● **Work to complete**: Quote verbatim the lines starting at the one containing "What do you see at coordinates (381, 742)" and ending at the one containing "Looking at the", with both of those lines included.

● **Extracted information**:
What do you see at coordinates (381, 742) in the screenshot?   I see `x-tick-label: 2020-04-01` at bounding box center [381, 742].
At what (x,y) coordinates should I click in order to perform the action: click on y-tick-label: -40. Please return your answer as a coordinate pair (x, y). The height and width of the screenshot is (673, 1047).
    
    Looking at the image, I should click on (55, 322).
--
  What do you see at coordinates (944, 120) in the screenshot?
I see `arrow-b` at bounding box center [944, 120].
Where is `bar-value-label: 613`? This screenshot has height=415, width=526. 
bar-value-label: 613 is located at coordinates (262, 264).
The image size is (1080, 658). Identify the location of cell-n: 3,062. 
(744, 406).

● **Exercise answer**:
What do you see at coordinates (381, 742) in the screenshot?   I see `x-tick-label: 2020-04-01` at bounding box center [381, 742].
At what (x,y) coordinates should I click in order to perform the action: click on y-tick-label: -40. Please return your answer as a coordinate pair (x, y). The height and width of the screenshot is (673, 1047).
    
    Looking at the image, I should click on (55, 322).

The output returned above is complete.